Ergenekon davasına da değinen Kanadoğlu, kanıtlarını bilmediği için nereye varacağını da bilemediğini söyledi. Siyasallaşan bir yargının, inanırlığını ve güvenirliğini kaybedeceğini söyleyen Kanadoğlu, "Bu soruşturma mutlaka Ceza Muhakemesi Kanunu'na göre savcı tarafından yapılmalıdır. Ama bizzat siyasi iktidarın başı 'Biz iktidara gelmeden bu olayı biliyorduk, geldikten sonra emniyete verdik. Emniyet götürdü. Belirli bir noktadan sonra savcıyı ilettik' dedi. Ondan sonra da emniyete ve yargıya teşüktür etti. Hızını alamadı. 'Biz bu davanın savcısıyız' dedi. Ana muhalefet geri kalmak istemedi 'Ben de avukatıyım' dedi. Şimdi böylesine bir soruşturma evresinden geçen bir davada sıkıntı vardır. Siyasallaşan yargı bir yere varamaz, inanırlılığını yitirir. Ergenekon davası siyasallaştırıldı" dedi.
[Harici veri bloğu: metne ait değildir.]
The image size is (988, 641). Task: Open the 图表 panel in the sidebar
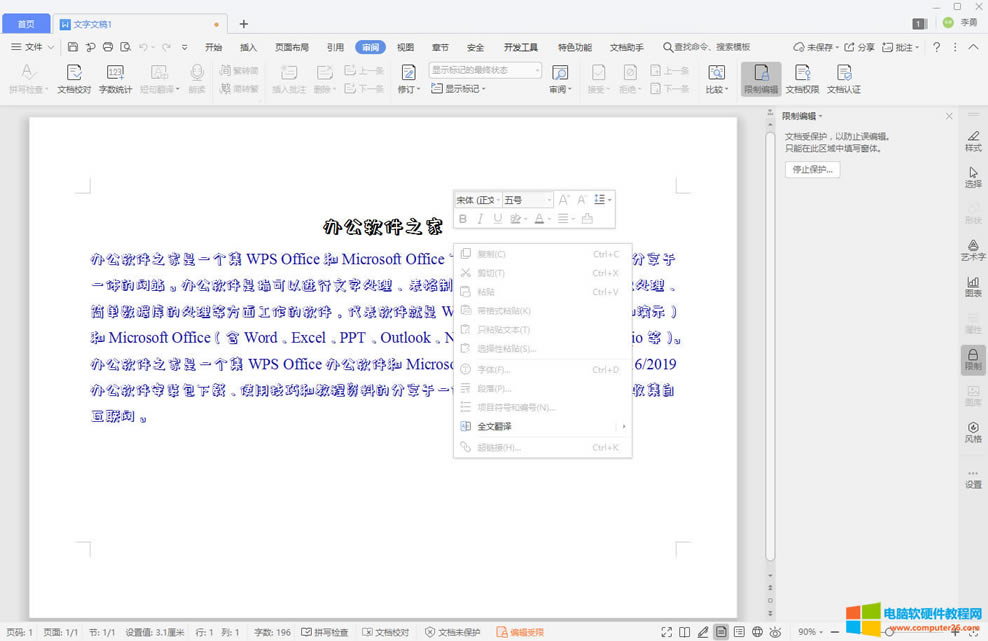[x=973, y=286]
'Mustafa' adlı belgesel filmi de eleştiren Kanadoğlu, filmin Can Dündar'ın yorumu olduğunu, kesinlikle Atatürk'ü anlatmadığını ileri sürerek, "Can Dündar böyle bir film yaptığı için çok pişman olacak. Tabii yaptığı yatırımın semeresini de görecektir. Bu durum pişmanlığını azaltabilir" diye konuştu.